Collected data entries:
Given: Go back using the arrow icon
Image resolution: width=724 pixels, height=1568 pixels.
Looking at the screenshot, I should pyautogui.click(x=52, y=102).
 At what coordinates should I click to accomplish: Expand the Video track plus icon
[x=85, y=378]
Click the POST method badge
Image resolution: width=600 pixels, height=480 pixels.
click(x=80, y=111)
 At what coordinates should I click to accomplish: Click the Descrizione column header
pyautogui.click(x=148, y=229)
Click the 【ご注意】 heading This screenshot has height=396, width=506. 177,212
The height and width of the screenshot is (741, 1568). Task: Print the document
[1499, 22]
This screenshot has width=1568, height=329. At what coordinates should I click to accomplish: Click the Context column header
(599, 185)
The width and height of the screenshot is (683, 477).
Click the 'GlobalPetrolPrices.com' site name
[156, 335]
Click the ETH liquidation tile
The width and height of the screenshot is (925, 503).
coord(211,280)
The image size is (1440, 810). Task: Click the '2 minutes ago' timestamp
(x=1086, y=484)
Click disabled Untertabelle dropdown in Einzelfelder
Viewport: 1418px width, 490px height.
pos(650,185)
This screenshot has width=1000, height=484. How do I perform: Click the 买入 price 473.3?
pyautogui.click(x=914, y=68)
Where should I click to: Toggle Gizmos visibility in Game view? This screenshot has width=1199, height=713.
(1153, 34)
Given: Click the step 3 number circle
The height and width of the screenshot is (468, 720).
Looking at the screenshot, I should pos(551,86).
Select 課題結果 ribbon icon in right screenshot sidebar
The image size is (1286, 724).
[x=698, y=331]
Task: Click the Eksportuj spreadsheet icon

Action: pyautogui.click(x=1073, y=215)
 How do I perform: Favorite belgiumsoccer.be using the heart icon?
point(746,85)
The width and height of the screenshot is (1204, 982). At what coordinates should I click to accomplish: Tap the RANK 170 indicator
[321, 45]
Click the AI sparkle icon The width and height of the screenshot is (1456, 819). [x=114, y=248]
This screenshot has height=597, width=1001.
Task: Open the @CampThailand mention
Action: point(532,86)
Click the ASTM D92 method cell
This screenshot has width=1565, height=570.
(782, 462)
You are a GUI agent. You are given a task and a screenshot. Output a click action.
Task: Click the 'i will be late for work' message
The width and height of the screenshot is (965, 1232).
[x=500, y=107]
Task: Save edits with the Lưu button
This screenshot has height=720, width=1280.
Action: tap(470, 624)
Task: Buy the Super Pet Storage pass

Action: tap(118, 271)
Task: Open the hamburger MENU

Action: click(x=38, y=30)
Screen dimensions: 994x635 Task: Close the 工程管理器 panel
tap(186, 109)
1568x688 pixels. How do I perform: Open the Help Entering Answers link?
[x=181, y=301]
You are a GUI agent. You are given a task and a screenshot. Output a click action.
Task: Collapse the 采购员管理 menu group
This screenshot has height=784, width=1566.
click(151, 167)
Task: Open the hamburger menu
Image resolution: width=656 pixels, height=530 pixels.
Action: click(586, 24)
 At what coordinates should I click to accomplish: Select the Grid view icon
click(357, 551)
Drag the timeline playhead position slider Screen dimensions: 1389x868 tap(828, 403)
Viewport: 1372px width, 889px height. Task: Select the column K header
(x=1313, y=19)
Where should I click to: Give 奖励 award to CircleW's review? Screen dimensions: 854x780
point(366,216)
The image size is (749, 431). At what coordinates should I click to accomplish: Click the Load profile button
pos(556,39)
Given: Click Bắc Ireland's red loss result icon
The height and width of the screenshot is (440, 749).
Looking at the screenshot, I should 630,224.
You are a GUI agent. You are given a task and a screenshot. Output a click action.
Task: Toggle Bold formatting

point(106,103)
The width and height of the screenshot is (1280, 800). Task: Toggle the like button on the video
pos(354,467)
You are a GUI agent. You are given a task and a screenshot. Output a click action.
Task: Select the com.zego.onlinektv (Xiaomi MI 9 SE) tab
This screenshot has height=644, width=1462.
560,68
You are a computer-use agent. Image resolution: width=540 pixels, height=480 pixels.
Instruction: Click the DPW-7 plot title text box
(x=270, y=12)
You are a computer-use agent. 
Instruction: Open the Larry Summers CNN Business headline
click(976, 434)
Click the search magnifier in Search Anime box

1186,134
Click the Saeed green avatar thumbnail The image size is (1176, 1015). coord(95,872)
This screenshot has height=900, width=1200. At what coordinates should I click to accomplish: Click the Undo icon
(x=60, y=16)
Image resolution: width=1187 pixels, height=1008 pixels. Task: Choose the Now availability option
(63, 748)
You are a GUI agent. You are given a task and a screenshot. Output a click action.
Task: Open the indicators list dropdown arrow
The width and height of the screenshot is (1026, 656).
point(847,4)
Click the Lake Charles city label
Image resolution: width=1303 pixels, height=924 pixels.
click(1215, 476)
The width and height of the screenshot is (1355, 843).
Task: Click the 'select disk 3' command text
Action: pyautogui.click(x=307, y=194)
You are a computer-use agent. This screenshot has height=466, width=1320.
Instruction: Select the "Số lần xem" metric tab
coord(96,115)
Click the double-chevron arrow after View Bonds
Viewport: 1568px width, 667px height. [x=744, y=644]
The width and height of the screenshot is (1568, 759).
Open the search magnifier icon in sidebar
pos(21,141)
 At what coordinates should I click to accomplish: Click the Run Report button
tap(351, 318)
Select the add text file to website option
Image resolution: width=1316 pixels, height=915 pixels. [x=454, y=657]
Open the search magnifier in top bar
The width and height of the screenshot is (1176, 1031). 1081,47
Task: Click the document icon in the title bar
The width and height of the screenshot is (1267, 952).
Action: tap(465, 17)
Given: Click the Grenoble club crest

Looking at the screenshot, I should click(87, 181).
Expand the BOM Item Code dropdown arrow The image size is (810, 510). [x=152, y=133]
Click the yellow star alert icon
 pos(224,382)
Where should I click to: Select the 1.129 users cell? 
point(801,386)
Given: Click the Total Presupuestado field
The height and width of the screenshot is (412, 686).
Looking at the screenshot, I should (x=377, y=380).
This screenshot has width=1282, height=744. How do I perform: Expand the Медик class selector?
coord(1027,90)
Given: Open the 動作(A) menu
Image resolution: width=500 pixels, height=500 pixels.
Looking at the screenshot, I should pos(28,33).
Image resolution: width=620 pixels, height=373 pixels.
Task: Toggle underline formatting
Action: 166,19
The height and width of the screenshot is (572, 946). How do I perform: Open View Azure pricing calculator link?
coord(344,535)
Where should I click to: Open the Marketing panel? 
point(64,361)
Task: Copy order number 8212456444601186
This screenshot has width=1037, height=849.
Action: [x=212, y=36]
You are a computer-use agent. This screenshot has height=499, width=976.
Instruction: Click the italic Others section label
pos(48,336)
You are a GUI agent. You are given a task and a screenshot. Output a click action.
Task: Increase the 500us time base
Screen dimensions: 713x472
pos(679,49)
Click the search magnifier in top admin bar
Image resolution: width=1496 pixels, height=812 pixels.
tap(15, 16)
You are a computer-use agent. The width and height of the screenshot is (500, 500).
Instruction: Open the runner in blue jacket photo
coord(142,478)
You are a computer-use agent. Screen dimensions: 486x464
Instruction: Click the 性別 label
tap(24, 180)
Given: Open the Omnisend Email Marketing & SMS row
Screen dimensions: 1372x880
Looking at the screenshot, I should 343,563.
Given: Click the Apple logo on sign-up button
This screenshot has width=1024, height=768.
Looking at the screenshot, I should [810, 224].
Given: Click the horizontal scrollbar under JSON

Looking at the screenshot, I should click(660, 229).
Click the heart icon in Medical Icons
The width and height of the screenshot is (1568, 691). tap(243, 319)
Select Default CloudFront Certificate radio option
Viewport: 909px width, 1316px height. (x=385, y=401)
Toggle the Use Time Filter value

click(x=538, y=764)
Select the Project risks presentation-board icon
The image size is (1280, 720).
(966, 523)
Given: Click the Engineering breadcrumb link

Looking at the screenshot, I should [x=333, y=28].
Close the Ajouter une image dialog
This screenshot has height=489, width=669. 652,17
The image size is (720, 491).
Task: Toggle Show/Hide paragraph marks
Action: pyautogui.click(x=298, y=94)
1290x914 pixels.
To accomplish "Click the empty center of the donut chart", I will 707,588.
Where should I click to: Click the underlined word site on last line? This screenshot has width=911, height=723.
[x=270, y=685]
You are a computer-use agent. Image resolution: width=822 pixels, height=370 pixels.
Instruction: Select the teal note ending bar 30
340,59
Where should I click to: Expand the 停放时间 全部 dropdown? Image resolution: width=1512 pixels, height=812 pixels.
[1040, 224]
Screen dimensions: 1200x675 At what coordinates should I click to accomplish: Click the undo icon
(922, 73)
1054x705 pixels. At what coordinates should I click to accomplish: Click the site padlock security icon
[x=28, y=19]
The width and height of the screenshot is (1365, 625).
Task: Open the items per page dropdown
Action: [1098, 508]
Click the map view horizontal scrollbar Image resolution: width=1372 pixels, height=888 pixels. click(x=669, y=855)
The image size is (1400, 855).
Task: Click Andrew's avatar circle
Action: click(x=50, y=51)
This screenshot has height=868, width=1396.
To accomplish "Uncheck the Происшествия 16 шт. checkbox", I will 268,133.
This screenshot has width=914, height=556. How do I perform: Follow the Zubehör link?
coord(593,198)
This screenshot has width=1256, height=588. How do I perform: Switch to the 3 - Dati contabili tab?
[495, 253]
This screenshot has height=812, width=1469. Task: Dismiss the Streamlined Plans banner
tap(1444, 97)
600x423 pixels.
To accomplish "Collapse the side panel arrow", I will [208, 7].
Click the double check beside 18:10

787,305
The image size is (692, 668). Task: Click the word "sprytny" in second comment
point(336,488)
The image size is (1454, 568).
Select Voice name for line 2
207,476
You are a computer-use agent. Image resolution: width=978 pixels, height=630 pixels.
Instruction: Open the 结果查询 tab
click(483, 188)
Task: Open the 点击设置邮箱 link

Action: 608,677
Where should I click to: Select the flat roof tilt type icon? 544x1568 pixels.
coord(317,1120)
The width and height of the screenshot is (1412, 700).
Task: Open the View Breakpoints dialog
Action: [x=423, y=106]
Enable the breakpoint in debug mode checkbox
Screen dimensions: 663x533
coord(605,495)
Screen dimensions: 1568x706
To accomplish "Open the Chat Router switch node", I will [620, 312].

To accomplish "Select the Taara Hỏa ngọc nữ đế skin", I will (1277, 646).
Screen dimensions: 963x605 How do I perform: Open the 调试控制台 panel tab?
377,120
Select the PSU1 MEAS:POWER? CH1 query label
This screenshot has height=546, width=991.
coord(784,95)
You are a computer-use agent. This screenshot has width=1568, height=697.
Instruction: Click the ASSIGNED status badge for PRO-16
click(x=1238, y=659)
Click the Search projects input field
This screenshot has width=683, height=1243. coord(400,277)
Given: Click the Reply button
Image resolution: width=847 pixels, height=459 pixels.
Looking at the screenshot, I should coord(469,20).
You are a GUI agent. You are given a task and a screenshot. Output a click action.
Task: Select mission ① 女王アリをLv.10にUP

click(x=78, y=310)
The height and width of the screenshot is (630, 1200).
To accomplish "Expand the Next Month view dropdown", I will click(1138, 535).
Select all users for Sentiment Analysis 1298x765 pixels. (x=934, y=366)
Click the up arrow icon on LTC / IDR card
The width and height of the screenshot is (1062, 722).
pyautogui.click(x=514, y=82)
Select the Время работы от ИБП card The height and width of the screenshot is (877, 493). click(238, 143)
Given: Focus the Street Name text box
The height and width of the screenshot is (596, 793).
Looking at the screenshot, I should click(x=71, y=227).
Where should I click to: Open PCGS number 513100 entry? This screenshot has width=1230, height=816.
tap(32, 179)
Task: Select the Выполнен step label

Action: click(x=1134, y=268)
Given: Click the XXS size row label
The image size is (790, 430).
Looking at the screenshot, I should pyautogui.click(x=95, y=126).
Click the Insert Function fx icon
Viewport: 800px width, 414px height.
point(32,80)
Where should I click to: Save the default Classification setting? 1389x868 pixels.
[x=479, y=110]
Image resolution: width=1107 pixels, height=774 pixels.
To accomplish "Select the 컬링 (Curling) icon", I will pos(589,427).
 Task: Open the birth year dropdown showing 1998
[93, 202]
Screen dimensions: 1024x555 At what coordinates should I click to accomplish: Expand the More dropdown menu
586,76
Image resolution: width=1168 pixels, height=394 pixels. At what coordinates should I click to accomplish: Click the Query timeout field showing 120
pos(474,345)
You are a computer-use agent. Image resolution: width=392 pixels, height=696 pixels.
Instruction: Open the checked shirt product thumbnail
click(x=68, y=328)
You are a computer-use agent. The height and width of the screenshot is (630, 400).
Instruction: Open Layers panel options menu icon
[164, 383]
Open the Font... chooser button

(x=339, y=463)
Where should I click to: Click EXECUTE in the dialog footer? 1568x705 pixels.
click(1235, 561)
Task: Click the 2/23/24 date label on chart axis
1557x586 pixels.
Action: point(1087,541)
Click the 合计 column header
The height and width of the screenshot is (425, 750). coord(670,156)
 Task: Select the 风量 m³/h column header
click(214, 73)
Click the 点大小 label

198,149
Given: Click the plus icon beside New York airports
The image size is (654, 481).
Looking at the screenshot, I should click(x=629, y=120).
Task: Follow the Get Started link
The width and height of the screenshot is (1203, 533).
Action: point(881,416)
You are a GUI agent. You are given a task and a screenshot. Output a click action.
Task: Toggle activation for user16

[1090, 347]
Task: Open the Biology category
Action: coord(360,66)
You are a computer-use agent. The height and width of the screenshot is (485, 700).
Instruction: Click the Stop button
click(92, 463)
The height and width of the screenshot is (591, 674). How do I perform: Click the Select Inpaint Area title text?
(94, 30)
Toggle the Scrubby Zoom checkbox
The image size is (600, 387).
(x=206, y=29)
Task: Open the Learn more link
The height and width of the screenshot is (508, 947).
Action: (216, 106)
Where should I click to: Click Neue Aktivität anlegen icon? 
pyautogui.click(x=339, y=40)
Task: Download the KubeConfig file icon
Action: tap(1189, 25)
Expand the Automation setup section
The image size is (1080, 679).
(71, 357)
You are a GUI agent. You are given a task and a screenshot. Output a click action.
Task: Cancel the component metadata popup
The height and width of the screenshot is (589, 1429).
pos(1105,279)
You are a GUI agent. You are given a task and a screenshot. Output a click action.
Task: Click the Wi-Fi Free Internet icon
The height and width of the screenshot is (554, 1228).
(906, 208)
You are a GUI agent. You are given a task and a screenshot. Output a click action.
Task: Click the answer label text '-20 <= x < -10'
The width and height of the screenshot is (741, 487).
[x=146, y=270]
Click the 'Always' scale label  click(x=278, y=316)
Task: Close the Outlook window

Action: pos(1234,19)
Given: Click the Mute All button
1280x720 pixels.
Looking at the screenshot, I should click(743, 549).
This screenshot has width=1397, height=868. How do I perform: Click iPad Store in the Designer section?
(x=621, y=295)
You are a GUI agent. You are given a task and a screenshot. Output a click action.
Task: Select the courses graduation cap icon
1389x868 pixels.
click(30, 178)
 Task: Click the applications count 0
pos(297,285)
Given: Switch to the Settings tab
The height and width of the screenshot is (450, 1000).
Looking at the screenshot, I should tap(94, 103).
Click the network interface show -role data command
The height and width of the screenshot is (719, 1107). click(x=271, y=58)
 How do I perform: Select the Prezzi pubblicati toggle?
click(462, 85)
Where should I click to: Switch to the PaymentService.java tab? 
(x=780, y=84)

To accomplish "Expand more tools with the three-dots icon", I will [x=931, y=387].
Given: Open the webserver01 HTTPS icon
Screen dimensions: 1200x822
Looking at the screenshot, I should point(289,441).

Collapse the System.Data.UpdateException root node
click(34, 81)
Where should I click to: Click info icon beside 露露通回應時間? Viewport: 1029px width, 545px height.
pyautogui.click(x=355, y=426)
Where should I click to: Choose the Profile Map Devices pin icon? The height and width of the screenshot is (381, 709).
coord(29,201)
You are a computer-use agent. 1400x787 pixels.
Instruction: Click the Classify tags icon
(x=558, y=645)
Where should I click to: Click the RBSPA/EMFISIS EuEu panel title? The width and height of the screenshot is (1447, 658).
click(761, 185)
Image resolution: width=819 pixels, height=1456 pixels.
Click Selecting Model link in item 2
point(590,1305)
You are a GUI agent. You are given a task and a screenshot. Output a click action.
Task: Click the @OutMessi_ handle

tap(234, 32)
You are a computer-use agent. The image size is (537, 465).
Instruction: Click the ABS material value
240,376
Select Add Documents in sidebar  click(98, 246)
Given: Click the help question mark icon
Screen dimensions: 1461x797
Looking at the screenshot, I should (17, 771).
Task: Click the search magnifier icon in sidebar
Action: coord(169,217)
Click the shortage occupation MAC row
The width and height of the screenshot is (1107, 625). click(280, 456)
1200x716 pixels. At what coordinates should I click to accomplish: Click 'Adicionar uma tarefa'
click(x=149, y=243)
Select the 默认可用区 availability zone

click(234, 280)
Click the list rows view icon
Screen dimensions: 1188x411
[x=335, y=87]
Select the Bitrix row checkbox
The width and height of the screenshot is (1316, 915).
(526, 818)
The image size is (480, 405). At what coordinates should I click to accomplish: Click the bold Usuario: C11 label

EXERCISE GOAL: Return word for word the lines above from the line with "is (630, 400)." to the line with "Task: Open the Learn more link", including both and leaving out all others.

EXERCISE SOLUTION:
You are a computer-use agent. The height and width of the screenshot is (630, 400).
Instruction: Open Layers panel options menu icon
[164, 383]
Open the Font... chooser button

(x=339, y=463)
Where should I click to: Click EXECUTE in the dialog footer? 1568x705 pixels.
click(1235, 561)
Task: Click the 2/23/24 date label on chart axis
1557x586 pixels.
Action: point(1087,541)
Click the 合计 column header
The height and width of the screenshot is (425, 750). coord(670,156)
 Task: Select the 风量 m³/h column header
click(214, 73)
Click the 点大小 label

198,149
Given: Click the plus icon beside New York airports
The image size is (654, 481).
Looking at the screenshot, I should click(x=629, y=120).
Task: Follow the Get Started link
The width and height of the screenshot is (1203, 533).
Action: point(881,416)
You are a GUI agent. You are given a task and a screenshot. Output a click action.
Task: Toggle activation for user16

[1090, 347]
Task: Open the Biology category
Action: coord(360,66)
You are a computer-use agent. The height and width of the screenshot is (485, 700).
Instruction: Click the Stop button
click(92, 463)
The height and width of the screenshot is (591, 674). How do I perform: Click the Select Inpaint Area title text?
(94, 30)
Toggle the Scrubby Zoom checkbox
The image size is (600, 387).
(x=206, y=29)
Task: Open the Learn more link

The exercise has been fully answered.